== Segment start ==
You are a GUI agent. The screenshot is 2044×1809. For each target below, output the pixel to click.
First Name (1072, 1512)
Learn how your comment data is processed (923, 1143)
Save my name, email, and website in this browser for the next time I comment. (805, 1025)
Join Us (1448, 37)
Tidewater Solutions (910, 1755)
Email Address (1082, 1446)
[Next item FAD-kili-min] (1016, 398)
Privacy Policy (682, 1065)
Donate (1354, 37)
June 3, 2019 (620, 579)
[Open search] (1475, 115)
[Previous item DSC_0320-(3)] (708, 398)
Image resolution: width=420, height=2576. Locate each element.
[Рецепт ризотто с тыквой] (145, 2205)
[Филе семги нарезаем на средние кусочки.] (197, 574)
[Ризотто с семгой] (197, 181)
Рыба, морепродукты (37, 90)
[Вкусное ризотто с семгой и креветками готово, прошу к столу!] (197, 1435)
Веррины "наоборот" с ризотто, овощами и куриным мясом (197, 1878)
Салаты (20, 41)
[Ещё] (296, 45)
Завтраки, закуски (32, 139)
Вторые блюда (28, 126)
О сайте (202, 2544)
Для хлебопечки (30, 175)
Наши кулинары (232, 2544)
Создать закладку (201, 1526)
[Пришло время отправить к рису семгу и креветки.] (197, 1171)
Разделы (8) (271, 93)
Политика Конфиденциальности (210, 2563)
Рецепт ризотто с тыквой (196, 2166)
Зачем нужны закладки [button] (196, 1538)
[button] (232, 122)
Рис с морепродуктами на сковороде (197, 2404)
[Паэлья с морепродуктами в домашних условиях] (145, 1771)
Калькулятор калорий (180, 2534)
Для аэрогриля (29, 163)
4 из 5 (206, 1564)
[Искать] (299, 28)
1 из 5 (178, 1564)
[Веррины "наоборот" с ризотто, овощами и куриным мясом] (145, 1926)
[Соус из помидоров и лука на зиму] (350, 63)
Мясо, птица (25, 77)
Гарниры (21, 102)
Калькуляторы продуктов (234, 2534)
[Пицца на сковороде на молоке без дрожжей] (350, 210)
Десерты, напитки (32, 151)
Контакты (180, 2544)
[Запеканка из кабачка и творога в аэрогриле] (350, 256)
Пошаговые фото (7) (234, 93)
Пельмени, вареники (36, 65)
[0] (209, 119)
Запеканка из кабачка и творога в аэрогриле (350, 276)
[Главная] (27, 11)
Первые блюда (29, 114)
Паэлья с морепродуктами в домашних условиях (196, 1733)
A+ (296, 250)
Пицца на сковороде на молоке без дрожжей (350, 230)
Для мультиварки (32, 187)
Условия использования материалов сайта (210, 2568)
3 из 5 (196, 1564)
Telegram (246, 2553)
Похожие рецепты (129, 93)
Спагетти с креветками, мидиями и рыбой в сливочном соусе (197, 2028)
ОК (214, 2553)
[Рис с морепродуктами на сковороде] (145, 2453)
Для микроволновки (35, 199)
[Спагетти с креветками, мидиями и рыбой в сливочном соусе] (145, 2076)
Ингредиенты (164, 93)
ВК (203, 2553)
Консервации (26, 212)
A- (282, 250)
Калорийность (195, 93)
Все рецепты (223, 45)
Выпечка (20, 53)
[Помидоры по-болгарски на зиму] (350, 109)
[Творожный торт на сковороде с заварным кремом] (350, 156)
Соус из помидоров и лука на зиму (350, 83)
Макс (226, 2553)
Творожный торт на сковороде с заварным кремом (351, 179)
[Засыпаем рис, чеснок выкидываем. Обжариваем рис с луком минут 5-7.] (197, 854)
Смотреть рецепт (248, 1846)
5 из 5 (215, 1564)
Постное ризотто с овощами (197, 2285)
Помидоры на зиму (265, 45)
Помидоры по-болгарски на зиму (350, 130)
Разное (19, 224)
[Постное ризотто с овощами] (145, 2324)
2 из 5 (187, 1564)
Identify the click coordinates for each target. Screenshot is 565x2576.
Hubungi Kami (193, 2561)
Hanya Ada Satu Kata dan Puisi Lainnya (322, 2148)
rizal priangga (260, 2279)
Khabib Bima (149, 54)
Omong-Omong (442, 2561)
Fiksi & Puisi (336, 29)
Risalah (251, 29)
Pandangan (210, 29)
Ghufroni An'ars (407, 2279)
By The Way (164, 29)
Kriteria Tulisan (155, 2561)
== Segment end ==
Could you state how many lines of the data include the word "мясом"? Only the number is needed.

WRITTEN RESPONSE >>
2